Supplied entries -
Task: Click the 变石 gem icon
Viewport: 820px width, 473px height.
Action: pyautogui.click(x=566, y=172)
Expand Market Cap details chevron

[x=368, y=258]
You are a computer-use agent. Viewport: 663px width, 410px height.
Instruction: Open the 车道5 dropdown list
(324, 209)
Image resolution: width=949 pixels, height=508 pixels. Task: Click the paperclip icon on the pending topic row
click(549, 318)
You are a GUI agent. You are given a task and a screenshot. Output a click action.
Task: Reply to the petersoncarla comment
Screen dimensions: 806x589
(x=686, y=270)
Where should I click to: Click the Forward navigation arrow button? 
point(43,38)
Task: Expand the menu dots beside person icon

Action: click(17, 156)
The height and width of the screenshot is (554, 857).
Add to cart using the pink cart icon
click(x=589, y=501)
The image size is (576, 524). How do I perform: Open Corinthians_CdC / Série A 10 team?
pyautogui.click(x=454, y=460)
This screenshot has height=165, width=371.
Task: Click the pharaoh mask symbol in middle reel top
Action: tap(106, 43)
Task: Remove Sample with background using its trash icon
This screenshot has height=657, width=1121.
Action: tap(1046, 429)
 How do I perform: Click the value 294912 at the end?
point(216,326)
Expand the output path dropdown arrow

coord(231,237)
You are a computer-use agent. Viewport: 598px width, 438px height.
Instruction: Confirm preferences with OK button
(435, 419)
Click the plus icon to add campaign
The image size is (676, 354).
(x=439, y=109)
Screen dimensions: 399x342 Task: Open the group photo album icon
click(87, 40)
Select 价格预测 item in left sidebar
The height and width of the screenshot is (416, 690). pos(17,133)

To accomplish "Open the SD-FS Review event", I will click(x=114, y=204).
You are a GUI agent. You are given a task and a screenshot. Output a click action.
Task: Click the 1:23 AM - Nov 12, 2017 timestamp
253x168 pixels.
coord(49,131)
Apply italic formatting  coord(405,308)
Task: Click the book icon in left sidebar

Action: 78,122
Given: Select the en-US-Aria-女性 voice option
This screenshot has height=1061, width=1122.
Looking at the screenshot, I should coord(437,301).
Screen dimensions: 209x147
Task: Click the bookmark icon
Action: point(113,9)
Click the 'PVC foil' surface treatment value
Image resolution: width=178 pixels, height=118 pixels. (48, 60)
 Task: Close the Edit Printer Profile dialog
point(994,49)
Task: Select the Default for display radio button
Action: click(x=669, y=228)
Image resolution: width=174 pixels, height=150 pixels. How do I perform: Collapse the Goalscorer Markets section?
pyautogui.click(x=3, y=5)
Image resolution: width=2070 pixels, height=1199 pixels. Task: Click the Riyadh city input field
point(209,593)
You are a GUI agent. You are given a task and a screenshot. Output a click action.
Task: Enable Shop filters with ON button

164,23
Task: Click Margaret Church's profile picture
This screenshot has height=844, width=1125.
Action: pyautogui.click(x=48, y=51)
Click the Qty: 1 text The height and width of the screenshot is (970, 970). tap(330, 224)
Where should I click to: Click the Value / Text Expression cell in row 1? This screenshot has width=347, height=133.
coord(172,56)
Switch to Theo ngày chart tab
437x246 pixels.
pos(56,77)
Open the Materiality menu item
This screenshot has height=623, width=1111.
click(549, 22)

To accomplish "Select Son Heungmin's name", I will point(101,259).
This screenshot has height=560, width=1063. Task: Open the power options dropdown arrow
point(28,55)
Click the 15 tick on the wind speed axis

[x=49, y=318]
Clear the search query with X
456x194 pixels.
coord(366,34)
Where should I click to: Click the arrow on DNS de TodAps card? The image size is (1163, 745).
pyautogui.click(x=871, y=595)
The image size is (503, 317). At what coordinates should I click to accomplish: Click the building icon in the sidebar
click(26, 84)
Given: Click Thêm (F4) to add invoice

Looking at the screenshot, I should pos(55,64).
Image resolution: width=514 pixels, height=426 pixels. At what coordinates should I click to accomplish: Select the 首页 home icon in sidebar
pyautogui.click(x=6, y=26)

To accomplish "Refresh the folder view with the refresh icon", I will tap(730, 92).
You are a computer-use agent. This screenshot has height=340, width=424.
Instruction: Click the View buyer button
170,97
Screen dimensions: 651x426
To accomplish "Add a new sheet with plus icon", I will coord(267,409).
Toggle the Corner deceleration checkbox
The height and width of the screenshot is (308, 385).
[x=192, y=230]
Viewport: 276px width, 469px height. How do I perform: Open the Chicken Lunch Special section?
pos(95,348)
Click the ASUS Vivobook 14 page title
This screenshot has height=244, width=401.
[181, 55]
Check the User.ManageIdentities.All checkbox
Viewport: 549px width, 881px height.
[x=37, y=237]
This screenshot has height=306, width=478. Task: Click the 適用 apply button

Exercise - Keeping every word in place, restate the entries above.

Written answer -
Task: Click the 变石 gem icon
Viewport: 820px width, 473px height.
Action: pyautogui.click(x=566, y=172)
Expand Market Cap details chevron

[x=368, y=258]
You are a computer-use agent. Viewport: 663px width, 410px height.
Instruction: Open the 车道5 dropdown list
(324, 209)
Image resolution: width=949 pixels, height=508 pixels. Task: Click the paperclip icon on the pending topic row
click(549, 318)
You are a GUI agent. You are given a task and a screenshot. Output a click action.
Task: Reply to the petersoncarla comment
Screen dimensions: 806x589
(x=686, y=270)
Where should I click to: Click the Forward navigation arrow button? 
point(43,38)
Task: Expand the menu dots beside person icon

Action: click(17, 156)
The height and width of the screenshot is (554, 857).
Add to cart using the pink cart icon
click(x=589, y=501)
The image size is (576, 524). How do I perform: Open Corinthians_CdC / Série A 10 team?
pyautogui.click(x=454, y=460)
This screenshot has height=165, width=371.
Task: Click the pharaoh mask symbol in middle reel top
Action: tap(106, 43)
Task: Remove Sample with background using its trash icon
This screenshot has height=657, width=1121.
Action: tap(1046, 429)
 How do I perform: Click the value 294912 at the end?
point(216,326)
Expand the output path dropdown arrow

coord(231,237)
You are a computer-use agent. Viewport: 598px width, 438px height.
Instruction: Confirm preferences with OK button
(435, 419)
Click the plus icon to add campaign
The image size is (676, 354).
(x=439, y=109)
Screen dimensions: 399x342 Task: Open the group photo album icon
click(87, 40)
Select 价格预测 item in left sidebar
The height and width of the screenshot is (416, 690). pos(17,133)

To accomplish "Open the SD-FS Review event", I will click(x=114, y=204).
You are a GUI agent. You are given a task and a screenshot. Output a click action.
Task: Click the 1:23 AM - Nov 12, 2017 timestamp
253x168 pixels.
coord(49,131)
Apply italic formatting  coord(405,308)
Task: Click the book icon in left sidebar

Action: 78,122
Given: Select the en-US-Aria-女性 voice option
This screenshot has height=1061, width=1122.
Looking at the screenshot, I should coord(437,301).
Screen dimensions: 209x147
Task: Click the bookmark icon
Action: point(113,9)
Click the 'PVC foil' surface treatment value
Image resolution: width=178 pixels, height=118 pixels. (48, 60)
 Task: Close the Edit Printer Profile dialog
point(994,49)
Task: Select the Default for display radio button
Action: click(x=669, y=228)
Image resolution: width=174 pixels, height=150 pixels. How do I perform: Collapse the Goalscorer Markets section?
pyautogui.click(x=3, y=5)
Image resolution: width=2070 pixels, height=1199 pixels. Task: Click the Riyadh city input field
point(209,593)
You are a GUI agent. You are given a task and a screenshot. Output a click action.
Task: Enable Shop filters with ON button

164,23
Task: Click Margaret Church's profile picture
This screenshot has height=844, width=1125.
Action: pyautogui.click(x=48, y=51)
Click the Qty: 1 text The height and width of the screenshot is (970, 970). tap(330, 224)
Where should I click to: Click the Value / Text Expression cell in row 1? This screenshot has width=347, height=133.
coord(172,56)
Switch to Theo ngày chart tab
437x246 pixels.
pos(56,77)
Open the Materiality menu item
This screenshot has height=623, width=1111.
click(549, 22)

To accomplish "Select Son Heungmin's name", I will point(101,259).
This screenshot has height=560, width=1063. Task: Open the power options dropdown arrow
point(28,55)
Click the 15 tick on the wind speed axis

[x=49, y=318]
Clear the search query with X
456x194 pixels.
coord(366,34)
Where should I click to: Click the arrow on DNS de TodAps card? The image size is (1163, 745).
pyautogui.click(x=871, y=595)
The image size is (503, 317). At what coordinates should I click to accomplish: Click the building icon in the sidebar
click(26, 84)
Given: Click Thêm (F4) to add invoice

Looking at the screenshot, I should pos(55,64).
Image resolution: width=514 pixels, height=426 pixels. At what coordinates should I click to accomplish: Select the 首页 home icon in sidebar
pyautogui.click(x=6, y=26)

To accomplish "Refresh the folder view with the refresh icon", I will tap(730, 92).
You are a computer-use agent. This screenshot has height=340, width=424.
Instruction: Click the View buyer button
170,97
Screen dimensions: 651x426
To accomplish "Add a new sheet with plus icon", I will coord(267,409).
Toggle the Corner deceleration checkbox
The height and width of the screenshot is (308, 385).
[x=192, y=230]
Viewport: 276px width, 469px height. How do I perform: Open the Chicken Lunch Special section?
pos(95,348)
Click the ASUS Vivobook 14 page title
This screenshot has height=244, width=401.
[181, 55]
Check the User.ManageIdentities.All checkbox
Viewport: 549px width, 881px height.
[x=37, y=237]
This screenshot has height=306, width=478. Task: Click the 適用 apply button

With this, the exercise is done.